§ What to work on:
1 - Render the sentence "But that does not stop me from praying." from the post on prayer and healing into Spanish.
2 - Write the next few sentences of the post on prayer and healing, picking up right after its final word.

§ Source extract:
Ooo. This has got me. It couldn't be the person doing the praying that's got it wrong.

As this is not Hell I'll keep my emotions in check and not say what I really feel about the twats who say things like this.

But God can and does heal. I've received healing myself. Ive been part of a group praying for someone where the prayee has got well both immediately and over a few days. I beleive God heals because I've seen too much to believe otherwise. Hell, I know God heals.

But most of the time I've prayed for people nothing seemed to happen. I'll freely admit that in the vast majority of these cases nothing did happen.

But that does not stop me from praying. Even though the idea of a God who will heal one person and nor another sounds like a god who is cruel for denying healing to some.

Then seven years ago I had an accident. I was knocked off my push bike by a motorist. And it was not my fault (the courts agree). Since then I walk with a stick and have constant pain.

I have been prayed for healing lots of times. Some of them the claimed the healing. One tried to cast out the demon that caused it (it wasn't a demon, it was a Ford Fiesta).

Nothing.

Zilch.

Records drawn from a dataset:
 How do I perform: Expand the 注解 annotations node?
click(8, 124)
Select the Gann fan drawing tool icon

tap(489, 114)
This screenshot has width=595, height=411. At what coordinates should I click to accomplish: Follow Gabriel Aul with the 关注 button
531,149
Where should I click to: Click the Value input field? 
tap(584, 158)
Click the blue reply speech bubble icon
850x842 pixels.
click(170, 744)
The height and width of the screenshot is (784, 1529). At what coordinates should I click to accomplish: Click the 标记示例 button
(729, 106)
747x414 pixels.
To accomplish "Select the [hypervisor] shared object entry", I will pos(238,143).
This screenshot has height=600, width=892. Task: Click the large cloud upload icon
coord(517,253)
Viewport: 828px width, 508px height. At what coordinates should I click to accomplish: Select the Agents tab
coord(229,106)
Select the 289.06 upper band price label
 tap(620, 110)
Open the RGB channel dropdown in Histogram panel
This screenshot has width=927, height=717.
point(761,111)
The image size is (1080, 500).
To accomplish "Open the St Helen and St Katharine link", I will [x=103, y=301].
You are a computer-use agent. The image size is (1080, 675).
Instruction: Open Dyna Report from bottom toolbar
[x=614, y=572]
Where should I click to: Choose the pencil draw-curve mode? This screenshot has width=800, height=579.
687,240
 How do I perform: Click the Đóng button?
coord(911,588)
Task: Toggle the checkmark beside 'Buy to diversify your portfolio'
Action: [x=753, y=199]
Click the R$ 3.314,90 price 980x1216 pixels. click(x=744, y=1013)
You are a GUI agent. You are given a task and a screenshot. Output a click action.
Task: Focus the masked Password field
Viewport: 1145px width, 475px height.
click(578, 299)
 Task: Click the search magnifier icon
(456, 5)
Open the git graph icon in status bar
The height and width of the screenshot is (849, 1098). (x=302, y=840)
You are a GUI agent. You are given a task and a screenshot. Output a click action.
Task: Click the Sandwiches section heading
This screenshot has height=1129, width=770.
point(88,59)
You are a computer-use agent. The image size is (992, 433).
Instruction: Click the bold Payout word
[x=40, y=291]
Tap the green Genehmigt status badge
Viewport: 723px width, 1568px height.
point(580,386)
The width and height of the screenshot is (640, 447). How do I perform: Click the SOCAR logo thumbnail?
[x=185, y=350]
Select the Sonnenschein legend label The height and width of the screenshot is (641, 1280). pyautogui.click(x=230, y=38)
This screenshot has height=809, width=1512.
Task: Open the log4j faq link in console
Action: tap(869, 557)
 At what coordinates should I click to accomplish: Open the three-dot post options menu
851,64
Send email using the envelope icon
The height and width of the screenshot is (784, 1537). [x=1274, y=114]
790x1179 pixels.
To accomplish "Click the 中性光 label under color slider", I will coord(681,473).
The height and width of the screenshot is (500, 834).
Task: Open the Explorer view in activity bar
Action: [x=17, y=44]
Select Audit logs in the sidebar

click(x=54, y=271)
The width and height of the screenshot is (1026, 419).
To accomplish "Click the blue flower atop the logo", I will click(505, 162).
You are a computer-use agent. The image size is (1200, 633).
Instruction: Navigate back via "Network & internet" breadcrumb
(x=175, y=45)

§ Results by task:
1 - Pero eso no me impide rezar.

2 -
But rather than wallow in the self pity of a victim mentality, or believe that I don't have enough faith to be healed, or to blame an evil God (I've gone through that one) I have come to realise that God can be relied on. God can go through the suffering with you, and in so doing this can bring you closer to God. Which is my experience.

Not that God caused the suffering to bring me closer. Hell no.

Shit happens, but the story of the incarnation is that God involves himself in the shit.

But telling the sickness to go? This comes from the false belief that it is always God's will to heal in every circumstance. It's lazy, but it does make life easy in that you don't have to do the hard stuff of finding out what God actually wants, which in my experience involves a lot of trial and error, getting it wrong and *gasp* apologising.

I have seen people healed, I've received healing, there's no doubt in my mind that God can, and does heal. But for his own reasons, not always.

There seems to me to be a lot of arrogance in an approach that will blame the victim for their lack of healing when prayed for. But that could be just my conceit in thinking people I disagree with are arrogant.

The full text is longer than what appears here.